On March 15, 2018, Solder signed a four-year, $62 million contract with the New York Giants with $35 million guaranteed, making him the highest-paid offensive lineman in the league at the time. Solder was named the Giants starting left tackle in 2018, starting all 16 games. However, he missed the playoffs for the first time in his seven-year career, as the Giants finished 5–11.

On July 31, 2020, Solder announced he would opt out of the 2020 season due to the COVID-19 pandemic. He signed a new contract with the team after the season on March 17, 2021.

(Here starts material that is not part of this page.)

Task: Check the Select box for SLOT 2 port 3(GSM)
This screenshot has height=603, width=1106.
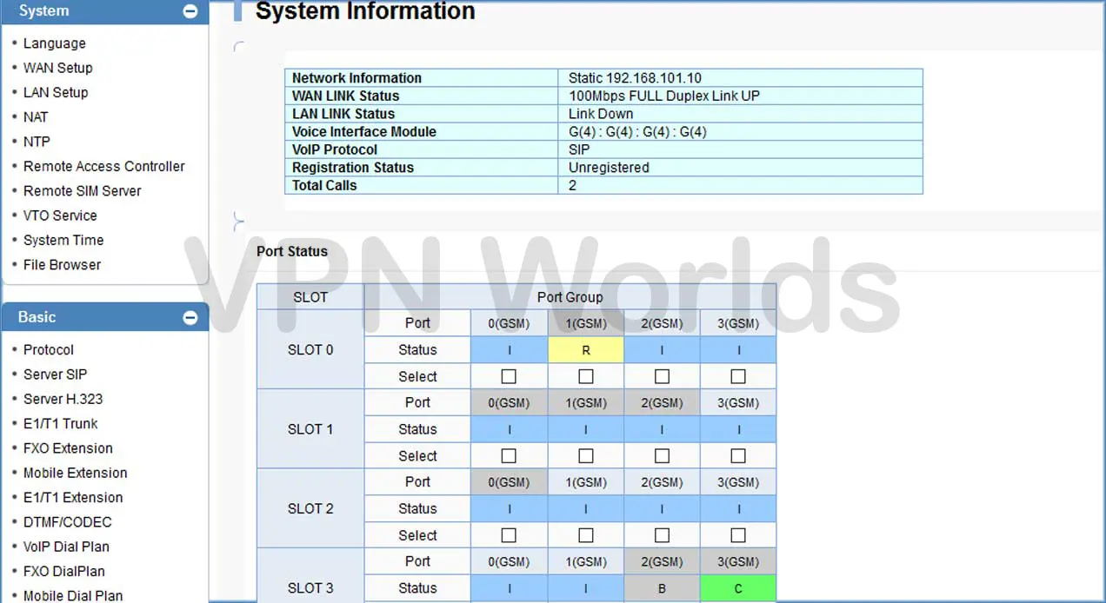Action: pyautogui.click(x=737, y=534)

On February 16, 2022, Solder's contract automatically became voided, ending his tenure with the Giants. Solder would retire after leaving the team.

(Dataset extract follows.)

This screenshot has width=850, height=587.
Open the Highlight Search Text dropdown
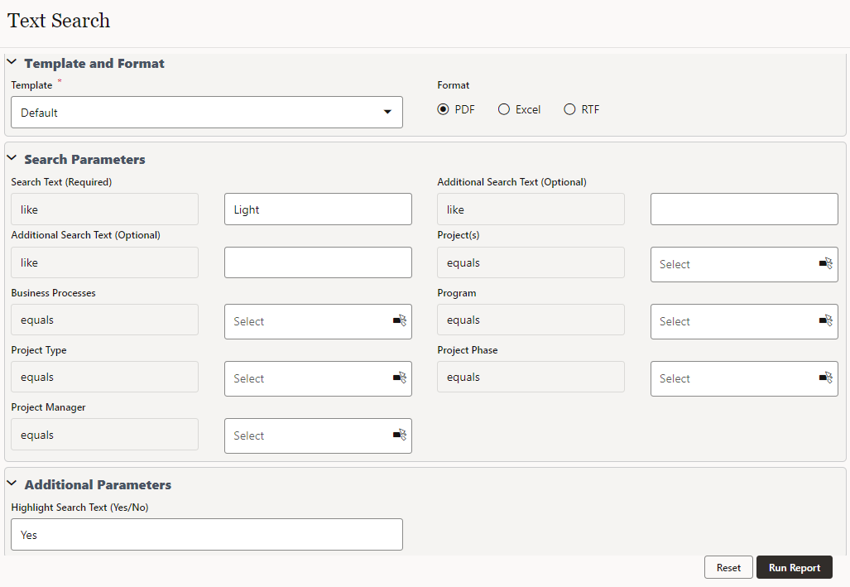(206, 534)
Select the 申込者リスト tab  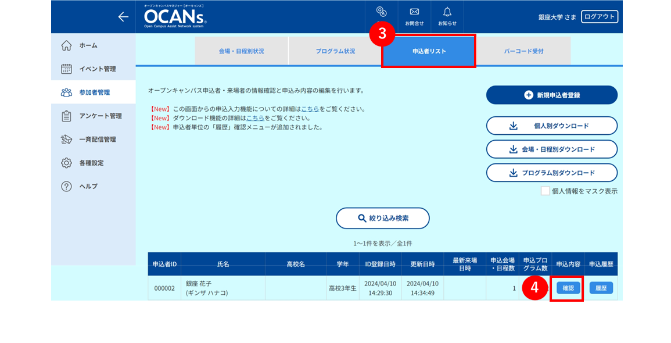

===NFL career statistics===

| Year | Team | Games |  |
| GP | GS |
| 2011 | NE | 16 | 13 |
| 2012 | NE | 16 | 16 |
| 2013 | NE | 15 | 15 |
| 2014 | NE | 16 | 16 |
| 2015 | NE | 5 | 5 |
| 2016 | NE | 15 | 15 |
| 2017 | NE | 16 | 16 |
| 2018 | NYG | 16 | 16 |
| 2019 | NYG | 16 | 16 |
| 2020 | NYG | 0 | 0 |
| 2021 | NYG | 16 | 16 |
| Career |  | 146 | 143 |

==Personal life==
Solder is a Christian. He and his wife, Lexi Allen, were married in 2014. She is from Southbury, Connecticut and won the NCAA Division II Women's Basketball Championship while playing guard at Southern Connecticut State University in 2007. They have three children: Hudson, Charlie Grace, and Emerson.

In 2015, when Hudson was three months old, Solder was diagnosed with cancer. He has been undergoing treatment ever since, including surgery to remove tumors in 2019.

Solder has been a supporter of Compassion International. In 2018, the Solder family donated to the organization to provide eight service centers in three countries. In 2020, he and his family donated $1 million to the organization.